Se ha informado que solo por el contrabando de bebidas alcohólicas, el Estado perdió en el 2017 más de 32.500 millones de guaraníes (US$ 4,4 millones) por la evasión impositiva, suma un poco superior a lo que el Ministerio de Salud paga durante 4 meses al personal técnico y de salud contratado en todo el país. Eso porque el valor del alcohol importado sin control del fisco superó los 74 millones de dólares en un solo año, con el con­siguiente peligro que ello significa para las indus­trias locales y comercios legales.

De acuerdo con las estadísticas más optimistas, en el Paraguay se percibe solo el 70% de lo que se tendría que recaudar, en tanto que, según otros cálculos, en el país se está percibiendo solo alre­dedor del 50% de lo que corresponde debido a la altísima evasión propiciada por el contrabando y la economía informal.
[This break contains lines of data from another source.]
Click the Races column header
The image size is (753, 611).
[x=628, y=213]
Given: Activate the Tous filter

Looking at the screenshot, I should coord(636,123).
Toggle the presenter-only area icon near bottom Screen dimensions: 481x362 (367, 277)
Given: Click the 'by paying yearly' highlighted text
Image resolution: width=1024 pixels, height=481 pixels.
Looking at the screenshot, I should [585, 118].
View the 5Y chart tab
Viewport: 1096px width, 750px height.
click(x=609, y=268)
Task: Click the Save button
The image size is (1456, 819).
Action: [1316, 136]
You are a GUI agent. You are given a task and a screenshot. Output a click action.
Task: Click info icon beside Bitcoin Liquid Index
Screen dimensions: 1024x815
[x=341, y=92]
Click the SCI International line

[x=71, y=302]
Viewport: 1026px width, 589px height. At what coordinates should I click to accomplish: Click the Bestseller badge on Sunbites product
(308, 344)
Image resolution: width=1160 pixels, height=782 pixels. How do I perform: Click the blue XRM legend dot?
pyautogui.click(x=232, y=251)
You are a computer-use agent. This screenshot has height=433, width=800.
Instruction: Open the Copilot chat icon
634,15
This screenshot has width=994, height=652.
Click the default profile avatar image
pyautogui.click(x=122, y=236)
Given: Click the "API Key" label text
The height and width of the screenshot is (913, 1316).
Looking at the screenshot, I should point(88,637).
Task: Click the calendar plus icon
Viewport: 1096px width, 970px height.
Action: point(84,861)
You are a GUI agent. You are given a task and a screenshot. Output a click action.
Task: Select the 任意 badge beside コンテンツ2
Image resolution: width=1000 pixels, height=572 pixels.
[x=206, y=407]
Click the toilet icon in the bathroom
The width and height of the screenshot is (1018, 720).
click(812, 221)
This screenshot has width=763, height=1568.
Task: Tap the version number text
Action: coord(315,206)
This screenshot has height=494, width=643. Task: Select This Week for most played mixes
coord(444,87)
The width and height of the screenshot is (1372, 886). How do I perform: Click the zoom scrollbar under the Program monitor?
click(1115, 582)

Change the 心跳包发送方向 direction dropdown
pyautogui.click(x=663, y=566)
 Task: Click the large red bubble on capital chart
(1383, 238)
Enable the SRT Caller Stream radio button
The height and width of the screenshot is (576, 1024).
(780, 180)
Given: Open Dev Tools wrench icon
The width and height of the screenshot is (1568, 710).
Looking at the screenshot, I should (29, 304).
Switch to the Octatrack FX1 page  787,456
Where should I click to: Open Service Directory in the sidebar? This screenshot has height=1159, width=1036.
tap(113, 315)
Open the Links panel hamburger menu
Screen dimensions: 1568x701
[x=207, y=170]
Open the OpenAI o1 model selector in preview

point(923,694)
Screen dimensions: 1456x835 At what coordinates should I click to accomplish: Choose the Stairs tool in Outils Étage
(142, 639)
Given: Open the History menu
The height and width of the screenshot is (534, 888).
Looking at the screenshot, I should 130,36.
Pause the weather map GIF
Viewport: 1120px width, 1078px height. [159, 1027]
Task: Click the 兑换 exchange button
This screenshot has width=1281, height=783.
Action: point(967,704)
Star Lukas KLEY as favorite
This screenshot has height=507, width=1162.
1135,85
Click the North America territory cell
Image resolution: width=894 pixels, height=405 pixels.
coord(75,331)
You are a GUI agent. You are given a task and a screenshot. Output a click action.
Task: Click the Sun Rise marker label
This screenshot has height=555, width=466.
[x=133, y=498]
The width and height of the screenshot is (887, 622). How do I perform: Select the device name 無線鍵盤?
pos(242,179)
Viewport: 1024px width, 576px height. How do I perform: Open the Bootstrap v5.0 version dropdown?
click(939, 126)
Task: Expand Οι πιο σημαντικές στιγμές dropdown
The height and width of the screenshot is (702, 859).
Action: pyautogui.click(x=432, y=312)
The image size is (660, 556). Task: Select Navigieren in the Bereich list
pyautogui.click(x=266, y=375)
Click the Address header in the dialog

Pero en cualquiera de los casos lo que no se discute es el alto porcentaje de dinero que deja de recibir el Estado por las irre­gularidades tanto en el ingreso como en la comer­cialización de productos, además de otros delitos impositivos derivados de la alta incidencia de la economía informal.

Para colmo, según la interpretación de los enten­didos en el tema, el delito de evasión tributaria es un buen negocio para muchísima gente, porque según las leyes, las deudas tributarias prescri­ben a los cinco años. Porque, aunque le multen a alguien por el fraude cometido, todos los impues­tos que no ha pagado en los ejercicios anteriores a los 5 ó 6 años son ganancias para el evasor.

El Gobierno Nacional debe tomar muy en serio este tema, por las circunstancias actuales de los países vecinos, por la fragilidad extrema de nues­tras fronteras y la alta incidencia de la informali­dad en todo el país. Es hora de que el contrabando y la consiguiente comercialización ilegal de los productos deban ser considerados los enemigos públicos número uno del Paraguay y tratar de combatirlos con todas las armas que se tienen.

La guerra frontal al contrabando y la formaliza­ción de la economía negra en que se mueve debe ser una de las principales tareas de las autorida­des fiscales, militares y policiales. Sin desarro­llar en forma esa tarea, el fisco no podrá recau­dar lo que necesita para los gastos e inversiones del Estado y corren peligro los empleos de mucha gente que trabaja en las industrias y en los comer­cios que se verán perjudicados por el incremento de la informalidad.

El estreno del nuevo Gobierno es el momento ideal para iniciar una gran campaña nacional contra la ilegalidad en un campo tan sensible como el económico. La lucha no debe librarse solo en las fronteras, sino también en los negocios donde compra la gente exigiendo comproban­tes legales, en los medios periodísticos para crear conciencia en la sociedad sobre la importancia de la formalización; en las escuelas, colegios, univer­sidades y lugares públicos donde se debe apren­der que cumplir y hacer cumplir la ley es un acto patriótico que tiene como beneficiarios al país y su gente.